In fact, this level of proactivity may have reached new heights, if the recent South African judgement handed down by the Supreme Court of Appeal in Camworth Technologies Ltd v Videx Wire Products (Pty) Ltd (17 September 2013) is anything to go by.  The judgement was handed down in an appeal from the South African Court of the Commissioner of Patents where the respondent (Videx) had applied to the Commissioner for a declaration of non-infringement in terms of section 69(1) of the Patents Act 57 1978.  Section 69(1) of the Act provides: 

  1. A declaration that the use by any person of any process, or the making or use or offer to dispose or disposal or importation of any article by any person, does not or would not constitute an infringement of a patent, may be made by the commissioner in proceedings between that person and the patentee, notwithstanding that no assertion to the contrary has been made by the patentee, if it is proved –

(a) that such person has applied in writing to the patentee for a written acknowledgement  to the effect of the declaration claimed, and has furnished the patentee with full particulars of the process or article in question; and

(b) that the patentee has failed to give such an acknowledgement.

 In the matter before the Commissioner, Videx had sought a declaration that a pre-stressing device for use in ("the Videx pot") did not infringe the claims of a patent held by the appellant (Camworth).  What was not in issue between the parties was that the procedural requirements of section 69(1) were complied with.  The question before the court was whether the Videx pot fell with the scope of Camworth's patent.  The Commissioner held that the Videx pot did not infringe the patent because it did not include two of the essential integers thereof.

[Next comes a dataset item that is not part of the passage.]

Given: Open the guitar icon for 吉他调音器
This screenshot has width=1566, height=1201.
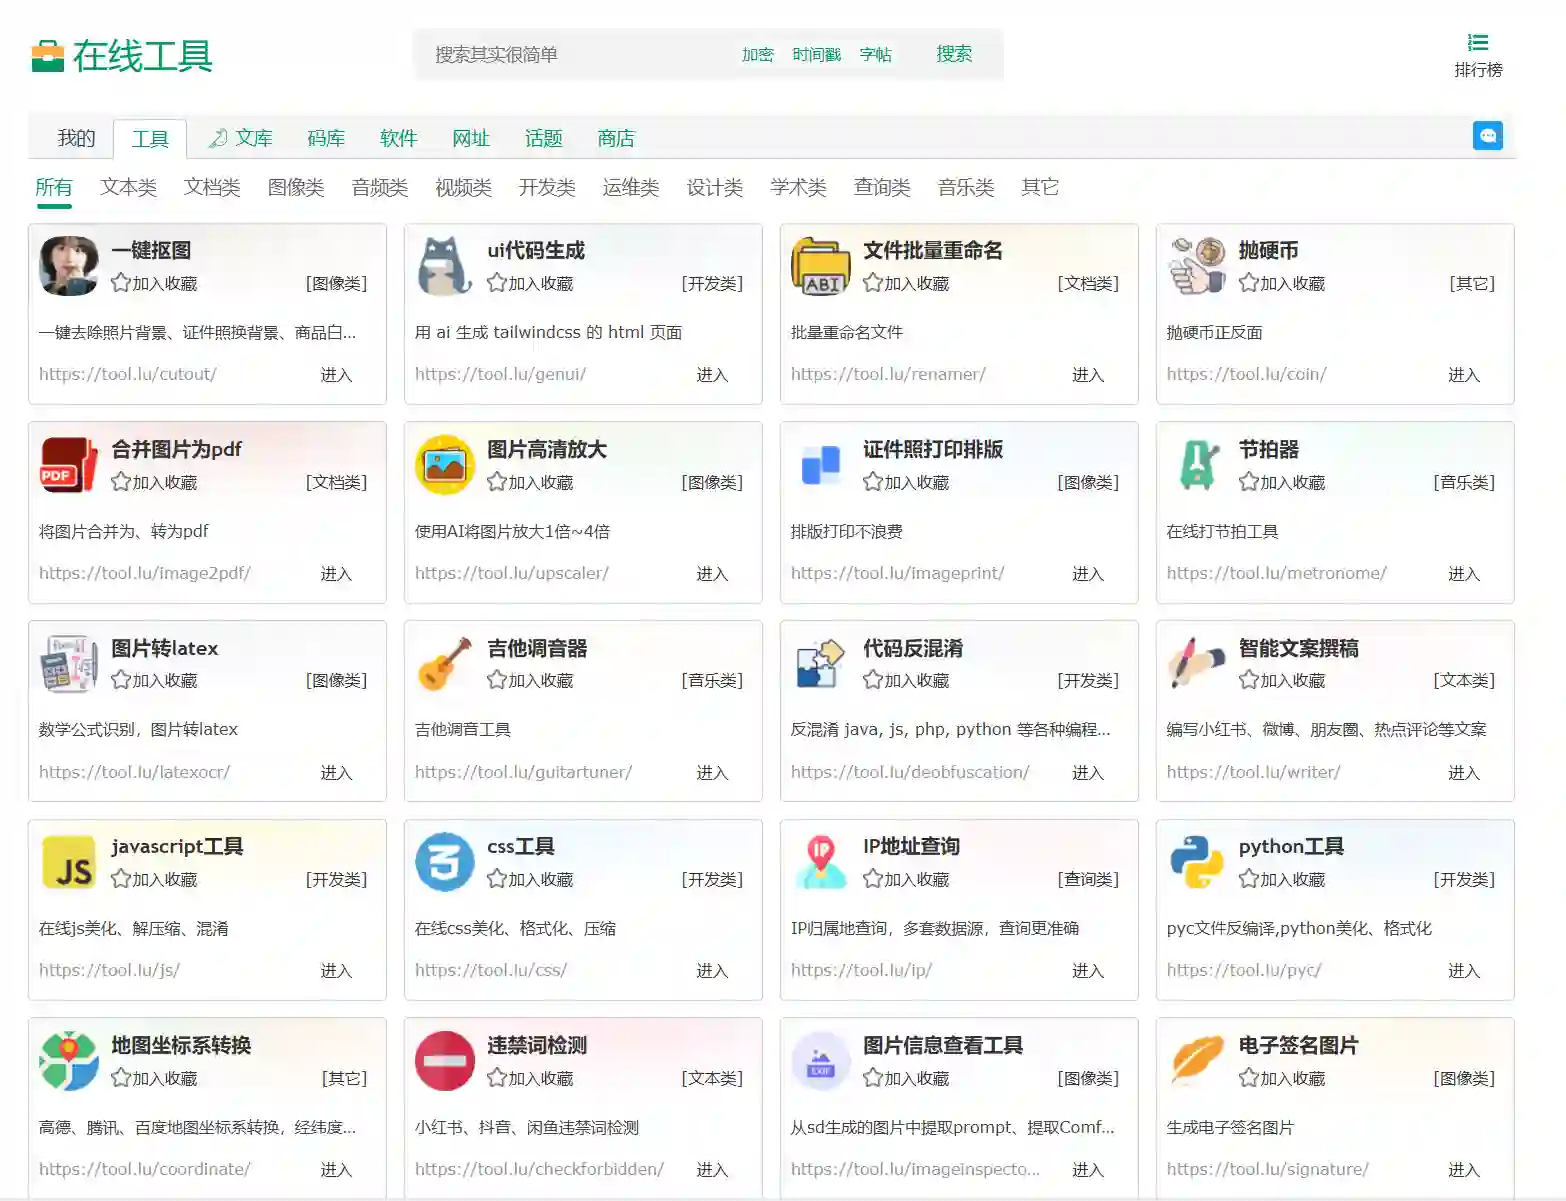Looking at the screenshot, I should click(x=444, y=664).
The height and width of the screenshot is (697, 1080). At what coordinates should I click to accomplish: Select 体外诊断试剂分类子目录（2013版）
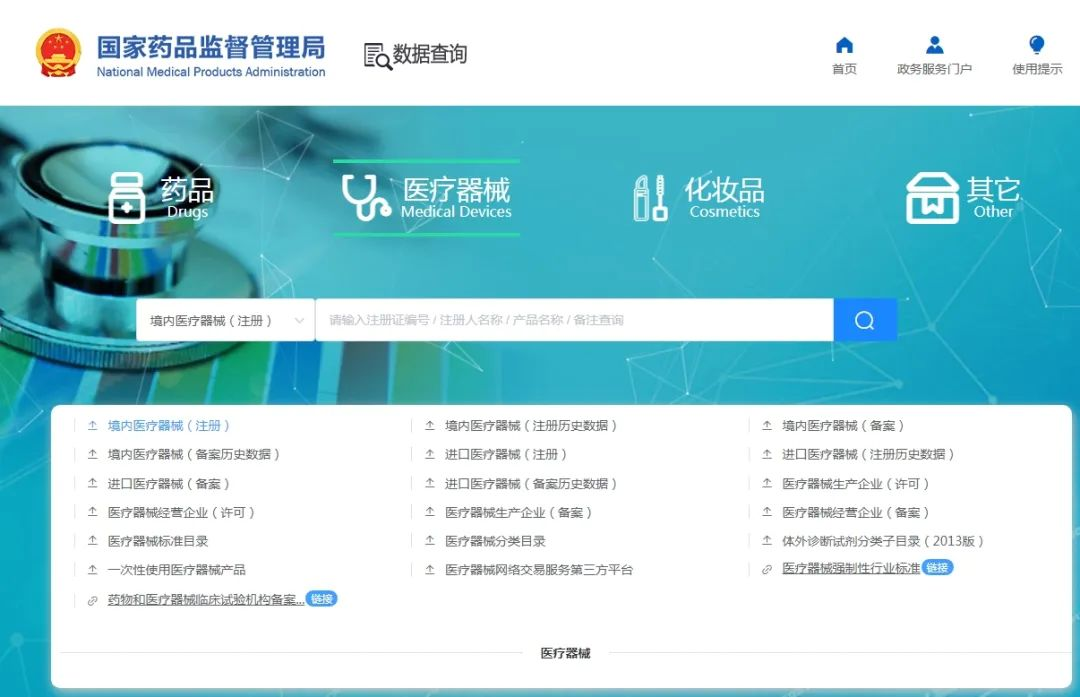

Accordingly, the Commission issued a declaration of non-infringement and it was against this finding that the patentee appealed.  On a comparison between the Videx pot and the wording of the patent claims off the back of the expert evidence presented, the SCA agreed with the lower court's decision and dismissed the appeal with costs.  The declaration of non-infringement was endorsed and Videx is can manufacture and dispose of the Videx pot in the Republic of South Africa.           

Many companies are content to operate based on the findings of various patent investigations carried out at their behest, and it certainly isn't usual practice to go the extra mile of a 69(1) declaration.  What cannot be denied is that the extra mile bought Videx some comfort.

The content of this article is intended to provide a general guide to the subject matter. Specialist advice should be sought about your specific circumstances.